Where does the string "تعرب" appear in the records? Copy every line that contains it.

_TASK INPUTS_.
..............................
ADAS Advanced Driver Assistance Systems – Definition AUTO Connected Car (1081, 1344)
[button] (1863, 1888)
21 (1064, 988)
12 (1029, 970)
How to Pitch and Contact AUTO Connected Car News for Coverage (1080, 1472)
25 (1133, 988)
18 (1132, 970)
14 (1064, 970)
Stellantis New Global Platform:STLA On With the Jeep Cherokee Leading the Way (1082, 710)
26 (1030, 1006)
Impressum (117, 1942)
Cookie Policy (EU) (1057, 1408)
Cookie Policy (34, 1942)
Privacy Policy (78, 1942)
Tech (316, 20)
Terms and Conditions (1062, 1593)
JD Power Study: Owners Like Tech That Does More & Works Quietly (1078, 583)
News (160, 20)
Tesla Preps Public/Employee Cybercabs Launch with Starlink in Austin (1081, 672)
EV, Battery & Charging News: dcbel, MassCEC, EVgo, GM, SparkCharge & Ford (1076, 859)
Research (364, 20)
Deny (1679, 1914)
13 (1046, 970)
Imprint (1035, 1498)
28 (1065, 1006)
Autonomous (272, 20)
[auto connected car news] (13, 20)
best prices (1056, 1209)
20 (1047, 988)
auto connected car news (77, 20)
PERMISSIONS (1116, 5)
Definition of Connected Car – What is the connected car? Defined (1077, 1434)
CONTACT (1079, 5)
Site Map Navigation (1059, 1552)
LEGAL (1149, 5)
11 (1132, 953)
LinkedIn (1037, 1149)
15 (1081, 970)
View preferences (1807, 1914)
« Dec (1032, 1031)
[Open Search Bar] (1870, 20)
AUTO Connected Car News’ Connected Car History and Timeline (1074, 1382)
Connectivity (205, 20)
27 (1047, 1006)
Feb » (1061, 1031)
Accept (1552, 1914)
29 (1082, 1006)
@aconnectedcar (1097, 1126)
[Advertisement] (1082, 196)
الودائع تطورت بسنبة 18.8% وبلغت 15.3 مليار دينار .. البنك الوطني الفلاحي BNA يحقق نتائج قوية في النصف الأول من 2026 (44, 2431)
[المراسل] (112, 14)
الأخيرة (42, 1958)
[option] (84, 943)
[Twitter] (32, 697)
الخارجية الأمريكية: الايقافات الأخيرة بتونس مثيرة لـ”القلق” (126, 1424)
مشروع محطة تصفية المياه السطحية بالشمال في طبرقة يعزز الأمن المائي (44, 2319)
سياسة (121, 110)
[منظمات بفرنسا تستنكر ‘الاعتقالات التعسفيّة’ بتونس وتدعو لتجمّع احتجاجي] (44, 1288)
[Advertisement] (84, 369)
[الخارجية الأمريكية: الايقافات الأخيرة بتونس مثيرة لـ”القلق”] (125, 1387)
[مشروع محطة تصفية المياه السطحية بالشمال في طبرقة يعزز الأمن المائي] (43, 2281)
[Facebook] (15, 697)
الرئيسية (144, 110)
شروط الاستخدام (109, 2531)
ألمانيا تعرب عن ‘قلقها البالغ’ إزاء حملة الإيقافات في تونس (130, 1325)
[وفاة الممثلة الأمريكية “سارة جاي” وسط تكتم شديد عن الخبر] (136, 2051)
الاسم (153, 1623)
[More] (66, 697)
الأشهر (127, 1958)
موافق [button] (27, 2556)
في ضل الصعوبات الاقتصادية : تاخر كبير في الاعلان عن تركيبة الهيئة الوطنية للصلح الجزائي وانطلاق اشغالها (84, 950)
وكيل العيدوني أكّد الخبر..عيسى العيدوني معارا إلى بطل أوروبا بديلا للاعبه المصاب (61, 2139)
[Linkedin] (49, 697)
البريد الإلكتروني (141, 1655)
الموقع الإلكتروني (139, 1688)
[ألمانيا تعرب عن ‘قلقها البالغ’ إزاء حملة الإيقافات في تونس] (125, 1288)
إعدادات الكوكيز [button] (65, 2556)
..............................
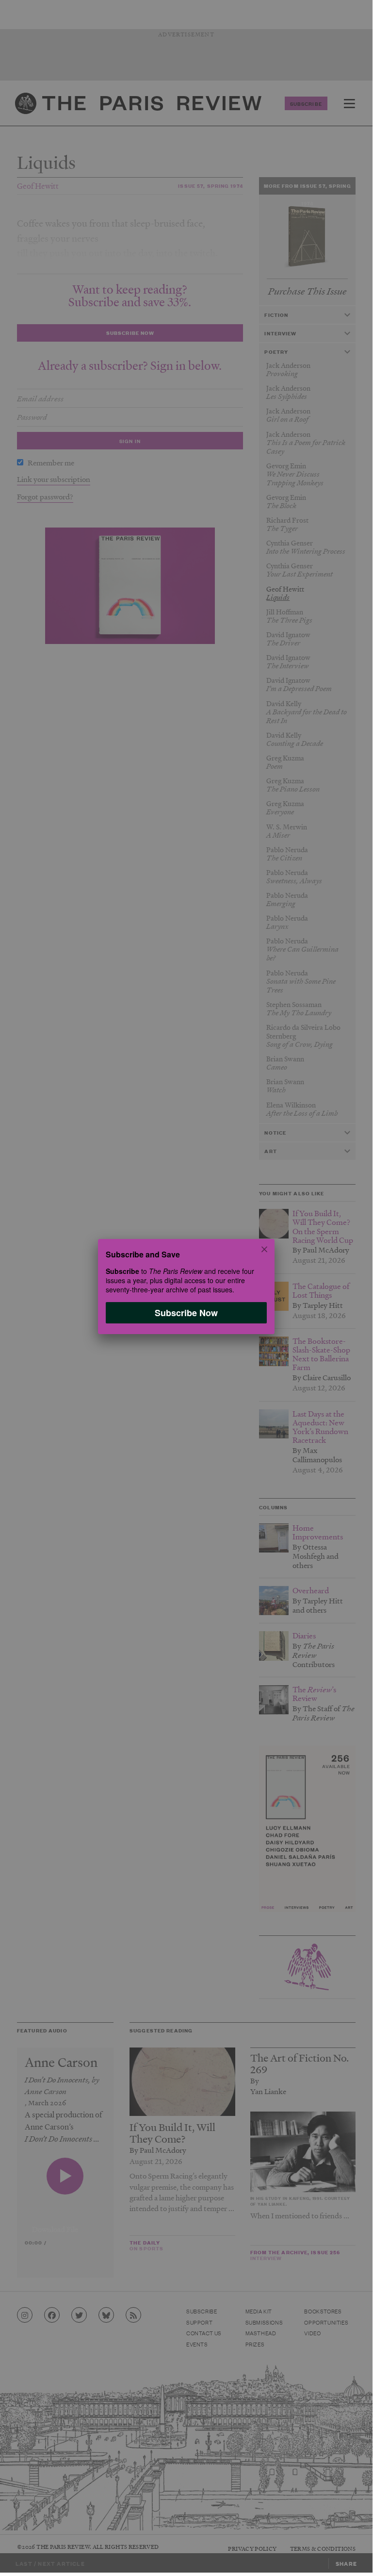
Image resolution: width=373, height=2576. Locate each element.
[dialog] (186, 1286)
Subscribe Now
..............................
_REPLY_.
ألمانيا تعرب عن ‘قلقها البالغ’ إزاء حملة الإيقافات في تونس (130, 1325)
[ألمانيا تعرب عن ‘قلقها البالغ’ إزاء حملة الإيقافات في تونس] (125, 1288)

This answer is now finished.